The FDA’s expert panel just gave a thumbs-up for Pfizer’s COVID-19 vaccine in younger children, clearing the path for authorization in a matter of days

A group of kids wearing masks and backpacks walk toward their classrooms.
Students, some wearing protective masks, arrive for the first day of school at Sessums Elementary School in Riverview, Florida. AP Photo/Chris O’Meara, File
  • An FDA panel voted Tuesday in support of using Pfizer’s COVID-19 vaccine in younger kids.
  • Five- to 11-year-old children could get the shot in early November, if the FDA and CDC sign off.
  • Pfizer is applying to use a lower-strength dose in this younger age group.

A coronavirus vaccine for elementary school-aged children is closer than ever to reality, as a Food and Drug Administration expert panel voted Tuesday in support of offering Pfizer’s shot to 5- to 11-year-old children.

Out of the 18 voting members, 17 panelists voted yes and one member abstained.

With the committee’s endorsement, the Pfizer-BioNTech vaccine is set to become the first shot to be authorized for younger children. The vaccine was 91% effective at preventing symptomatic illness in this younger age group, a clinical trial found. The FDA has already OK’d Pfizer’s shot for people 12 years and older.

The FDA has not yet authorized Pfizer’s vaccine in this younger age group and isn’t required to follow the panel’s recommendations, although the agency typically does so. But the agency has already made clear it believes the benefits outweigh the risks, as agency staffers wrote in review documents released Friday.

The FDA is likely to reach an authorization decision before the Centers for Disease Control and Prevention’s advisory group meets on November 2 and 3. If the CDC’s review is also positive, that would clear the way for younger children to start receiving Pfizer’s shot as soon as early November.

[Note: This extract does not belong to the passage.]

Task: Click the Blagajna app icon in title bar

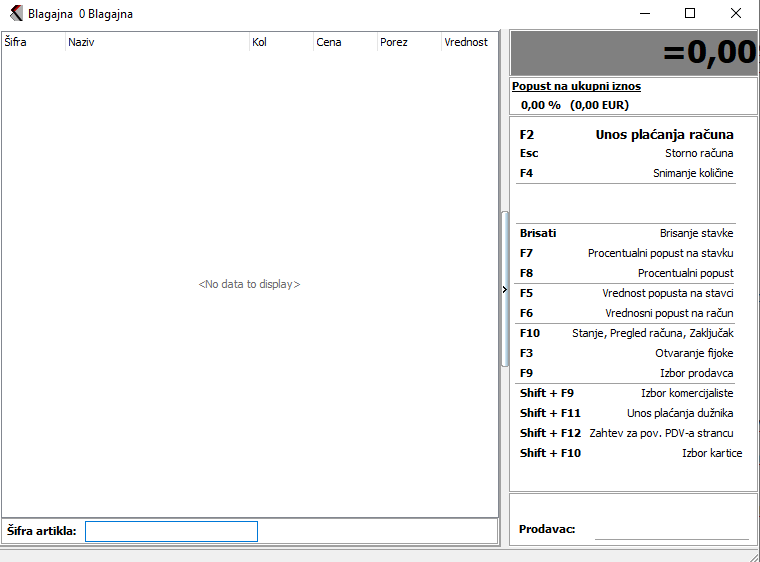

Despite the positive vote, several members on the FDA’s panel said they are less confident in saying that every child should get the shot, or if it should only be recommended for kids at high-risk of severe disease for now, such as those who are obese, have asthma, or have weakened immune systems.

“I do believe children at high risk do need to be vaccinated,” panelist Dr. James Hildreth, president of Meharry Medical College, said. “But vaccinating all of the children to achieve that does seem a bit much for me.”

The question of how broadly the shot should be used is likely to be addressed by the CDC’s committee. That group is charged with making recommendations on how to roll out vaccines.

Dr. Eric Rubin, a panelist and editor-in-chief of The New England Journal of Medicine, said worries about the potential for a rare side effect, particularly a type of heart inflammation called myocarditis, are worth weighing in that decision. Despite those concerns, Rubin, Hildreth, and other panelists agreed the benefits outweigh the risks.

“We’re never going to learn about how safe the vaccine is unless we start giving it,” Rubin said. “That’s just the way it goes, and that’s how we found out about rare complications of other vaccines.”

Pfizer is seeking to use a smaller dose for this younger population, giving two 10-microgram doses of its vaccine spaced three weeks apart. Each Pfizer dose for older children and adults is 30 micrograms. The New York-headquartered company says the smaller dose still produced a strong immune response and was gentler in terms of side effects for children.

Reaching younger kids with shots could help quell the pandemic

The packaging and vials for the Pfizer-BioNTech coronavirus vaccine for 5- to 11-year-old children.
The -BioNTech COVID-19 vaccine will have special packaging for 5- to 11-year-old kids, using a lower-strength dose. Pfizer

Vaccinating younger kids is another step forward in a nearly two-year fight against the pandemic. Public-health experts hope this will not only stop children from getting sick with COVID-19, but more vaccinations will protect the broader population, by further dampening down the potential spread of the coronavirus.

Even as the number of new infections and deaths from COVID-19 each day has steadily dropped since a September peak, both figures remain high. The US is averaging about 70,000 new cases and more than 1,500 deaths daily, according to data from The New York Times.

Kids have largely been spared the worst outcomes of COVID-19, but there have still been thousands of cases of severe illness. Among children ages 5 to 11 years old in the US, the CDC has tallied 1.9 million cases, resulting in more than 8,600 hospitalizations and 166 deaths. In a presentation to the FDA’s committee, CDC scientists said children as at least as likely as adults to be infected.

Pfizer’s clinical trial enrolled 2,268 volunteers and recorded 19 COVID-19 cases, 16 among kids who got placebo shots and three cases in the vaccinated group. Across both the vaccinated and placebo groups, there were no severe COVID-19 cases or deaths. The most common side effects from the shot were injection-site pain, fatigue, and headache.

Even if OK’d, it’s unclear how many young kids will be vaccinated if a shot is available.

A Kaiser Family Foundation poll conducted in September showed parents of elementary school-aged children are split: 34% of parents said they would get their child vaccinated right away, while 32% said they would wait and see and 24% said definitely not. The other 7% said they would only if required.